The tool, based on an m-survey, has been designed using Microsoft forms. The tool is arranged into three sections (Fig. 1: Contents on the m-health tool): (1) this section was dedicated to the characterization of the subjects involved in the study (all subjects with history of psychological problems were excluded); (2) the second section was dedicated to the relationship with the pet; and (3) the third section included an anxiety self-assessment scale.7,8 The m-survey was submitted through the social networks and the messaging tools (English version of the link: https://forms.office.com/Pages/ResponsePage.aspx?id=DQSIkWdsW0yxEjajBLZtrQAAAAAAAAAAAAZAAOUXdFhUQUNQWTFTTlBYRk1aOVhBNVRWVEEzTVlJNi4u; QR code in Fig. 1).

Fig. 1. The proposed tool of an enlarged in boundaries telemedicine.
A total number of 3,905 subjects with and without a pet (dog and/or cat) participated to the complete survey with an age comprised between 14 and 77 years; 781 of them were elderly subjects (≥65 years). The data mining (Fig. 1: The postprocessing) is still ongoing, however preliminary results are encouraging; the 546 elderly subjects with pet (dog and/or cat living at home) showed a lower degree of anxiety when compared with the other ones without a pet: Δ score = 8.3 in mean value; standard deviation = 4.2 (p < 0.01, T-Student).

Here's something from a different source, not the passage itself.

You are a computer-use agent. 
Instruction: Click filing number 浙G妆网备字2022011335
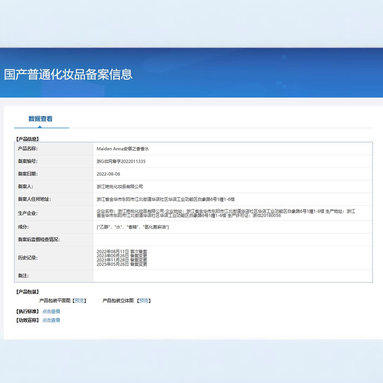pos(121,161)
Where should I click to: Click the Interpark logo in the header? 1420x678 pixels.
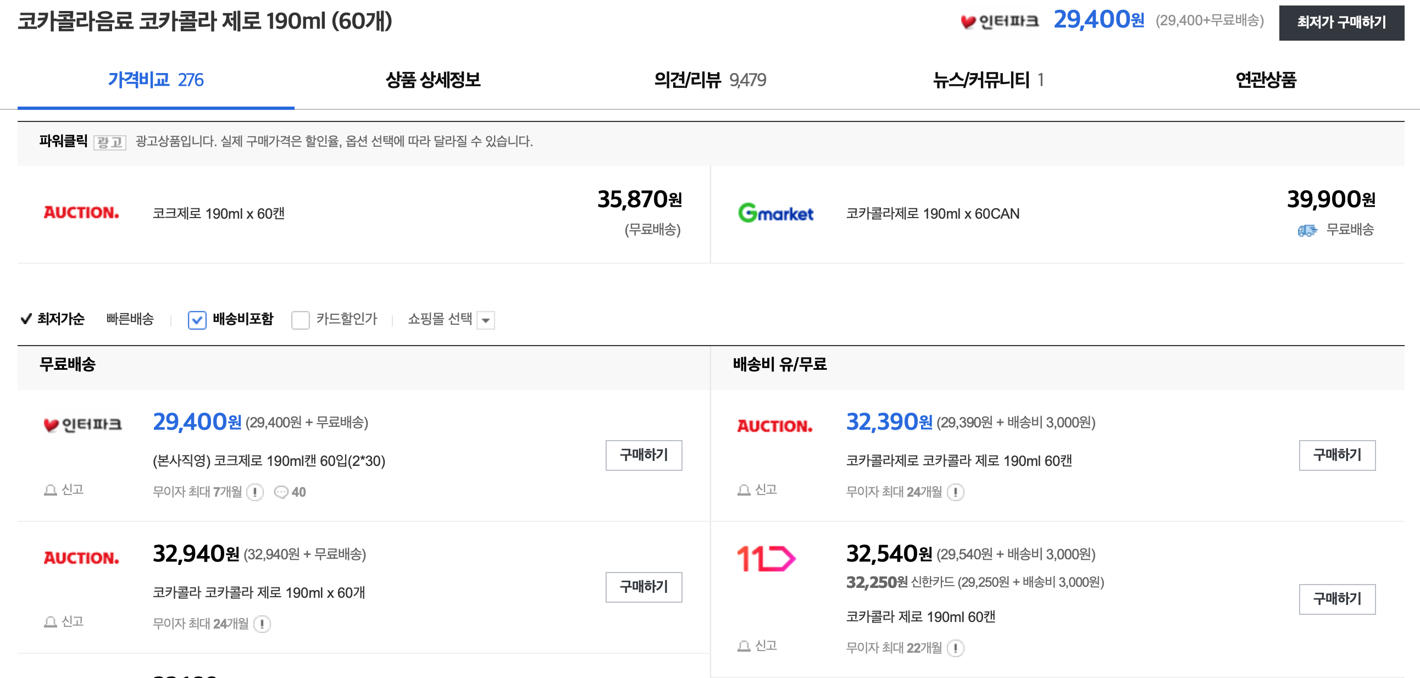point(999,21)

The study taken as an example as further chance of the telemedicine is showing a useful approach answering to points (a–c).
Conclusions of the Letter and Question to the Authors of the Article
At this point, in the light of the considerations set out earlier, we wonder a basic question concerning telemedicine as a medical and technological tool, and we leave the question to Bashshur et al.1 Surely telemedicine comes out of this period definitely enhanced (although not evenly); however, we wonder if the pandemic was also an opportunity to explore the new boundaries of the telemedicine. We have always been accustomed to a telemedicine focused on monitoring, diagnosis, and treatment. But we rarely thought of a preventive telemedicine and/or a telemedicine capable of evaluating the effectiveness of unconventional therapeutic pathways such as a therapy/remote support based on the pets9 that the COVID-19 pandemic, a never tried experience before, allowed to explore, as in the reported example.